Numerical investigation of the Fourier–Kochin theory for wave-induced response estimation of floating structures

Abstract

The Fourier–Kochin theory—an indirect solution approach for the boundary integral representations of free-surface flows that rely on free-surface Green function—is investigated by considering effective computation and reliable prediction. The present study addresses wave–body interaction with zero forward speed by adopting a higher-order approximation. Three distinct hull forms, the DTMB 5415, a scaled model reproduced from it, and a barge are used for practical application. The scaled frigate and barge models are used for comparative analysis to assess the performance of different computation techniques, modeling elements, and solution methods and to find the best course; the purpose of studying DTMB 5415 is to provide a realistic application based on a full-scale hull form by using the findings of the earlier benchmark studies.
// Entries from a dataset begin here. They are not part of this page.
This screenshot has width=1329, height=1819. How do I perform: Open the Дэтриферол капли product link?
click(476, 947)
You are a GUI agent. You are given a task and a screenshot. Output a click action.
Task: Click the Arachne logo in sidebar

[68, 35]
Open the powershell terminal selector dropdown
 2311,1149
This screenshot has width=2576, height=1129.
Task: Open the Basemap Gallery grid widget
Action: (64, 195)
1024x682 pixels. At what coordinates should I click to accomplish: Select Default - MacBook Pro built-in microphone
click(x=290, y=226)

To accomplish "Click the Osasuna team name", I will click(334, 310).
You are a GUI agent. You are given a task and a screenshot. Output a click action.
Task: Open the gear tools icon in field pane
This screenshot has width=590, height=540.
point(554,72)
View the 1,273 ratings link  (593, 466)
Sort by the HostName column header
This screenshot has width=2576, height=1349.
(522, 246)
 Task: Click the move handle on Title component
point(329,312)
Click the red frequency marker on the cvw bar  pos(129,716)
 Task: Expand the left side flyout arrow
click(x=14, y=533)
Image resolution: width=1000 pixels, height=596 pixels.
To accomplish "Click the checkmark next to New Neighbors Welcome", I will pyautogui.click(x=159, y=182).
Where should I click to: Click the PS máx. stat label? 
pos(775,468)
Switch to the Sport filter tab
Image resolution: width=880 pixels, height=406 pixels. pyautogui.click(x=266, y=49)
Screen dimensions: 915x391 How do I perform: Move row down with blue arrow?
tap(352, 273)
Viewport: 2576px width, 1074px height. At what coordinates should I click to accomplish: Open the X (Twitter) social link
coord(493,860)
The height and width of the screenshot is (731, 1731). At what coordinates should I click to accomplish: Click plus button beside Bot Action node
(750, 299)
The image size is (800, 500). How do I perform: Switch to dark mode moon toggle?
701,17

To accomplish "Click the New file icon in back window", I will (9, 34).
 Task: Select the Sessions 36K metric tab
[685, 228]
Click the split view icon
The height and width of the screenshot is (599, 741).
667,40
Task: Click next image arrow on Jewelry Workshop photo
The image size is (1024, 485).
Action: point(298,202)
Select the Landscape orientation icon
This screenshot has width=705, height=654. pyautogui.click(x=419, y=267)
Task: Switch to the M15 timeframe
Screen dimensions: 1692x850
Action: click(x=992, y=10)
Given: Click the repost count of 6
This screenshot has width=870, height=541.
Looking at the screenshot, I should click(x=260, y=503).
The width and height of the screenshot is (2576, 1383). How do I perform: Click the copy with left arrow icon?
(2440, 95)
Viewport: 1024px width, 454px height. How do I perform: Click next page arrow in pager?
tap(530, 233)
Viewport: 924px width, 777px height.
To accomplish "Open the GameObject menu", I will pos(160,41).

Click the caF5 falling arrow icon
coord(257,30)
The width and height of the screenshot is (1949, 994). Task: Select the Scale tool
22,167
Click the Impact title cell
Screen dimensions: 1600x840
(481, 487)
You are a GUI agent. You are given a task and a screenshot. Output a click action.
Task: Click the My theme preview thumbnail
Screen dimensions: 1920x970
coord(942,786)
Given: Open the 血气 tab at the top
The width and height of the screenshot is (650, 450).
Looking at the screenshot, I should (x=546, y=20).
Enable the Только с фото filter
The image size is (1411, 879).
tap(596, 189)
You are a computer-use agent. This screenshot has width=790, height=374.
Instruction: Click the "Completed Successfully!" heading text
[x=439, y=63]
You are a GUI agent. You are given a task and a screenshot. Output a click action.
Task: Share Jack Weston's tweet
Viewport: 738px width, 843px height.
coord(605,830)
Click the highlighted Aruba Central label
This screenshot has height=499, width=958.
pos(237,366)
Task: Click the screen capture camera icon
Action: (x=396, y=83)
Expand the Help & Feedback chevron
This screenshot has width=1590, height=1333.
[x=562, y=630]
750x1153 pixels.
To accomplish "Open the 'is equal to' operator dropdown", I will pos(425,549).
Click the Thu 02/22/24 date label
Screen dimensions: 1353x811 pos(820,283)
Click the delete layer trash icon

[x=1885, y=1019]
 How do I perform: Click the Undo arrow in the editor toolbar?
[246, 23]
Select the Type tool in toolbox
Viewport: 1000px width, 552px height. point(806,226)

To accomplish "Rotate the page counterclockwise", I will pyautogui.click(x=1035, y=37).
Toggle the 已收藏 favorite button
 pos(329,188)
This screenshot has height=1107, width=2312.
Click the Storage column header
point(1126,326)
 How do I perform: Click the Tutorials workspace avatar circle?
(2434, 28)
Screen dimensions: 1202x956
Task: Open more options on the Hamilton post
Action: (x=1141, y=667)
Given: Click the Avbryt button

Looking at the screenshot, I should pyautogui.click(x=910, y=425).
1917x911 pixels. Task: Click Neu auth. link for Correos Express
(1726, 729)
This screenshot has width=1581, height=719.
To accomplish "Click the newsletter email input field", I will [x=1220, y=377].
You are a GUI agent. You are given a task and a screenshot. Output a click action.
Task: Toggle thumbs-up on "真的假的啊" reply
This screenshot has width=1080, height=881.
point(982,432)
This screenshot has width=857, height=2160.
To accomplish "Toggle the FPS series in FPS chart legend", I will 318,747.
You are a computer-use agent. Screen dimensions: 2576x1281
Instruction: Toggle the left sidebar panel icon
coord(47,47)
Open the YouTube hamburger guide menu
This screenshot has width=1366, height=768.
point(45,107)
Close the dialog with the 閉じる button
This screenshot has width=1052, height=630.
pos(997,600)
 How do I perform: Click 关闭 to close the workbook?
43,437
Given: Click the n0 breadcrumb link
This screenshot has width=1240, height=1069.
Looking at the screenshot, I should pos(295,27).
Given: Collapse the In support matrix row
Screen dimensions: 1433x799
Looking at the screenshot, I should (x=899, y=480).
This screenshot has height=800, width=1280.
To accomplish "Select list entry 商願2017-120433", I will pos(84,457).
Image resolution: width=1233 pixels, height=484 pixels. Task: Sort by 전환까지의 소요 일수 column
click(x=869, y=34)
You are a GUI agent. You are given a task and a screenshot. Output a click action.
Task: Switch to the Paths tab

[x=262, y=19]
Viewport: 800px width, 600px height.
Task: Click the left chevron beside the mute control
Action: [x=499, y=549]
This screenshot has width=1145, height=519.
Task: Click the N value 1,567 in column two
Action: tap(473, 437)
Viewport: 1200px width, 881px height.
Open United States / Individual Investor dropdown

The analyses that cover both the rigid-body and elastic responses indicate that an adaptive approach for the computation of Fourier components has the potential to eliminate the numerical drawbacks of the presented implementation the Fourier–Kochin theory, but also stringently needs parallelism, preferably using the Single Program Multiple Data model. Using discontinuous elements for free-surface discretization when applying the Extended Boundary Integral Equation Method, the featured technique for irregular frequency suppression, is also promoted.